USS Miami moored to a Port Everglades pier in April 2004.
History
United States
Name: Miami
Namesake: City of Miami, Florida
Awarded: 28 November 1983
Builder: General Dynamics Electric Boat
Laid down: 24 October 1986
Launched: 12 November 1988
Sponsored by: Jane P. Wilkinson
Commissioned: 30 June 1990
Decommissioned: 28 March 2014
Out of service: 8 August 2013
Homeport: Groton, Connecticut, U.S.
Identification: SSN-755
Motto: "No Free Rides, Everybody Rows!"
Fate: Removed from service, sent for scrapping[1][2]
Badge: 755insig.png
General characteristics
Class & type: Los Angeles-class submarine
Displacement:
  • 5,751 long tons (5,843 t) light
  • 6,146 long tons (6,245 t) full
  • 395 long tons (401 t) dead
Length: 110.3 m (361 ft 11 in)
Beam: 10 m (32 ft 10 in)
Draft: 9.4 m (30 ft 10 in)
Propulsion: S6G nuclear reactor
Complement: 12 officers, 98 men
Armament:

USS Miami (SSN-755) was a United States Navy Los Angeles-class attack submarine. She was the third vessel of the U.S. Navy to be named after Miami, Florida. Miami was the forty-fourth Los Angeles-class (688) submarine and the fifth Improved Los Angeles-class (688I) submarine to be built and commissioned. The contract to build her was awarded to the Electric Boat division of General Dynamics Corporation in Groton, Connecticut, on 28 November 1983 and her keel was laid down on 24 October 1986. She was launched on 12 November 1988 and commissioned on 30 June 1990 with Commander Thomas W. Mader in command.
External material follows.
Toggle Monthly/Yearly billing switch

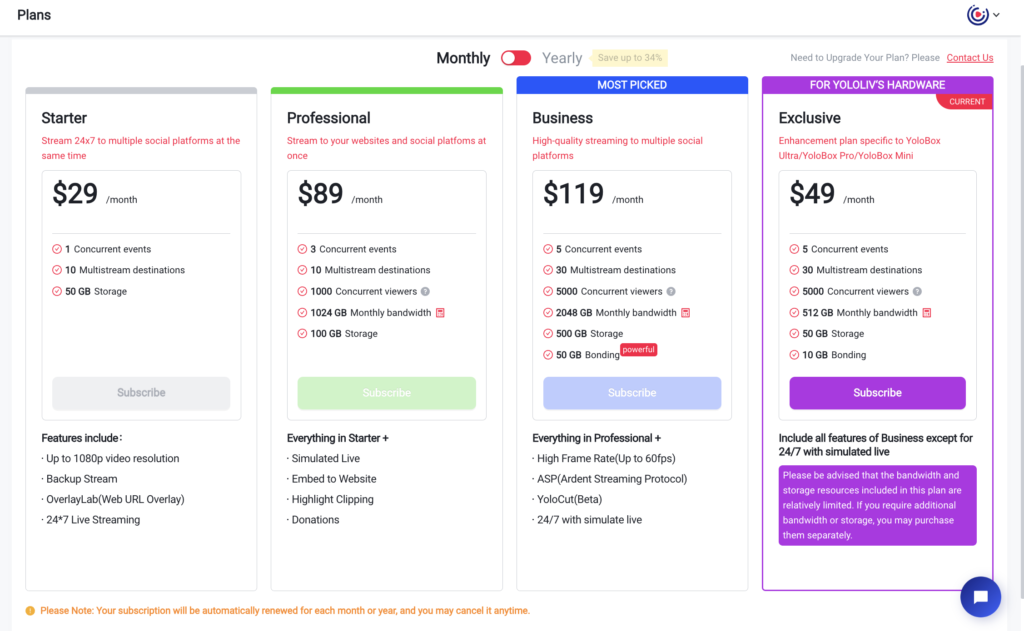point(516,58)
On 1 March 2012 Miami pulled into the Portsmouth Naval Shipyard in Kittery, Maine for a scheduled 20-month Engineered Overhaul (EOH) and system upgrades. A civilian employee started a fire aboard the boat on 23 May 2012. It impacted the forward compartment of the submarine which includes crew living, command and control spaces and torpedo room. The revised estimate to restore Miami increased to approximately $450 million with completion estimated on 30 April 2015. Due to budget cuts, it was announced 6 August 2013 that the vessel would not be repaired and placed on the inactive list.[1] On 28 March 2014, Miami was formally decommissioned.[3]

History

1999

Miami became the first submarine to conduct combat operations in two theaters since World War II (Operation Desert Fox and Operation Allied Force).[4]

2012 fire

Miami enters dry dock at the Portsmouth Naval Shipyard on 15 March 2012 to begin an engineered overhaul. She was severely damaged by fire two months later.
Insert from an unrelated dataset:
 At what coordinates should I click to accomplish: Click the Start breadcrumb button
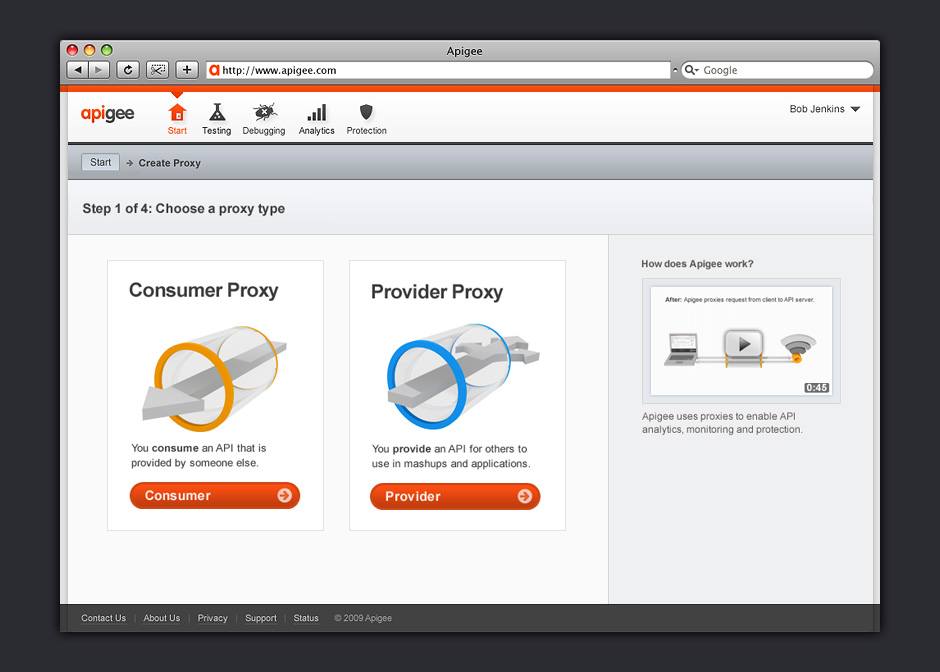tap(100, 162)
At 5:41 p.m. EDT on 23 May 2012, fire crews were called with a report of a fire on Miami while being overhauled at the Portsmouth Naval Shipyard in Kittery, Maine. At the time the submarine was on a scheduled 20-month maintenance cycle,[5][6] indicating the submarine was undergoing an extensive overhaul called an "Engineering Overhaul".[7] Injuries to seven firefighters had been reported by national media.[8] One crewmember suffered broken ribs when he fell through a hole left by removed deck plates during the fire.[9] It took firefighters 12 hours to extinguish the fire.[10]
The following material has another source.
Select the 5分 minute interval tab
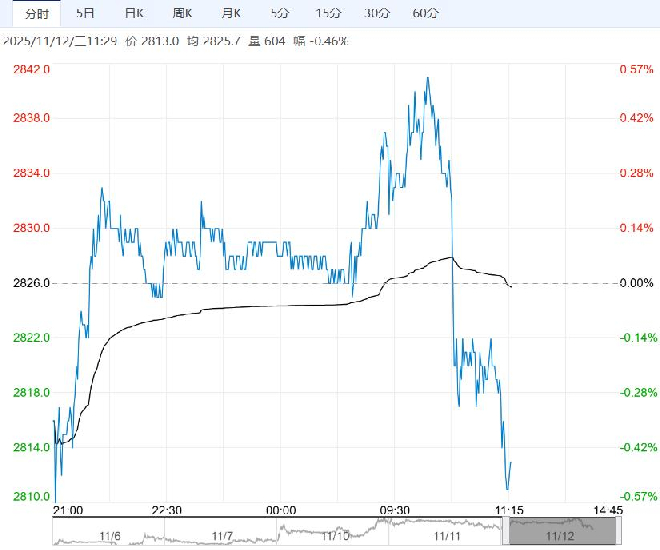The width and height of the screenshot is (660, 550). coord(280,13)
Originally the U.S. Navy reported that the fire started when an industrial vacuum cleaner, used "to clean worksites on the sub after shipyard workers’ shifts," sucked up a heat source that ignited debris inside the vacuum. On 23 July 2012 Casey J. Fury, a civilian painter and sandblaster working on the sub, was indicted on two counts of arson after confessing to starting the fire. Fury admitted to setting the 23 May fire by igniting some rags on the top bunk of a bunk room. He claimed to have started the fire to get out of work early.[11][12][13][14] On 15 March 2013 Fury was sentenced to over 17 years in federal prison and ordered to pay $400 million in restitution.[15]

The U.S. Navy debated on whether to scrap the boat. Both of Maine's Senators, Susan Collins and Olympia Snowe, advocated repairing her.[16] The U.S. Navy asked Congress to add $220 million to the operations and maintenance budget for emergent and unfunded ship repairs which would be used to help repair Miami.[17] The final outcome was a choice to repair the submarine at an estimated total cost of $450 million. The boat was expected to return to service sometime in 2015.[18] However, congressional inaction to fully resolve the United States fiscal cliff had put this in doubt.[19]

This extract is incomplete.